La medida de urgencia fue implementada este miércoles para garantizar el acceso a Paradapiñol, Rugando, Cereixido y Vilarmel. La carretera, que conecta estas localidades desde Paradaseca, sufrió un colapso el martes por la tarde debido a un desprendimiento de tierra.
Para habilitar esta solución temporal, se aprovechó un antiguo tramo de la vía, ganando espacio al monte colindante y aplicando zahorra para asegurar su transitabilidad. Un portavoz municipal confirmó que el paso es seguro para la circulación mientras se busca una solución definitiva.
“"Yo mismo estuve por allí y se puede circular con seguridad, como solución temporal mientras no se arregle la carretera."
Se cree que el desprendimiento fue provocado por las intensas lluvias de los últimos días. El agua, al bajar con fuerza desde el monte, arrastró material debido a la falta de cubierta vegetal, una consecuencia del incendio forestal que afectó la zona el verano pasado, originado en Larouco (Ourense) y que se extendió por varias comarcas.
La rehabilitación completa de la carretera se estima en unos 300.000 euros, una cantidad que el Ayuntamiento no puede asumir en solitario. Por ello, se han iniciado contactos con la Consellería do Medio Rural de la Xunta de Galicia para buscar vías de financiación.
“"Unos clientes no pudieron llegar y tuvieron que cancelar la reserva."

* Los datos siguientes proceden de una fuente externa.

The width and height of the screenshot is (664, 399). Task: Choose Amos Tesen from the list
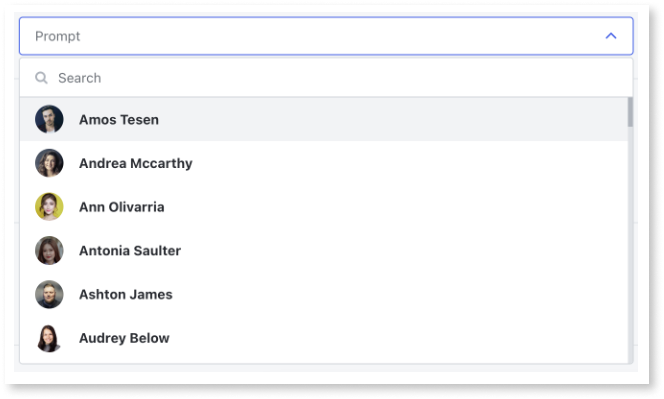119,120
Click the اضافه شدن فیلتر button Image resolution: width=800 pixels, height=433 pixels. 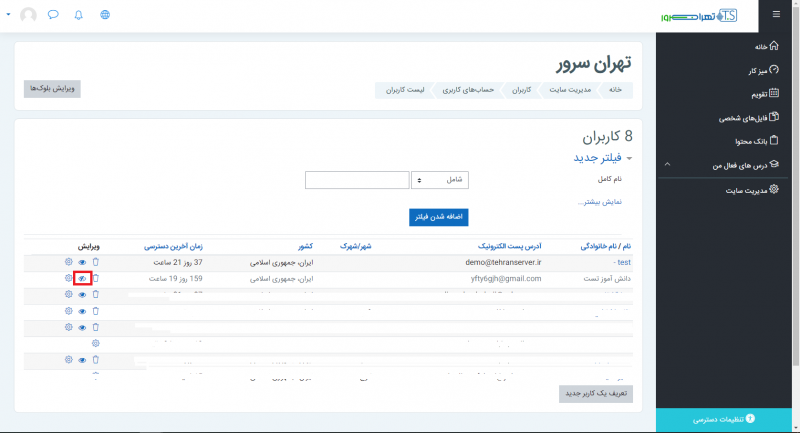(x=438, y=217)
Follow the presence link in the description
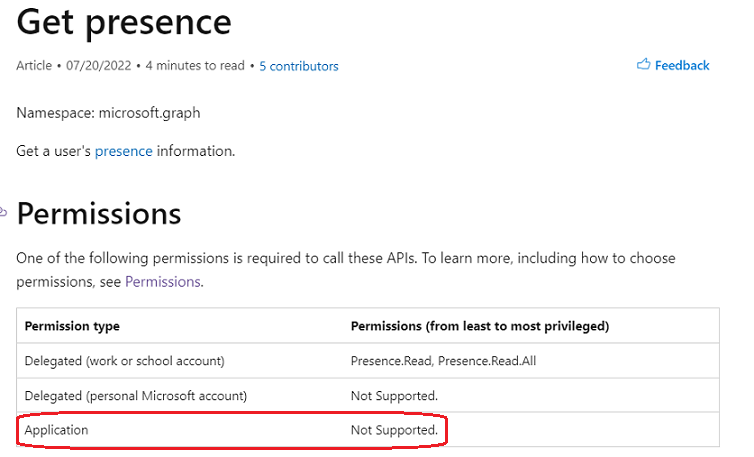The height and width of the screenshot is (457, 754). 124,151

Un establecimiento de turismo rural en la zona, la Casa Grande da Ferrería de Rugando, se vio afectado inicialmente, ya que algunos clientes tuvieron que cancelar sus reservas al no poder acceder. Sin embargo, gracias al paso provisional, no se registraron más cancelaciones. Desde el establecimiento, subrayaron la rapidez de la actuación municipal y afortunadamente no hubo que lamentar daños personales.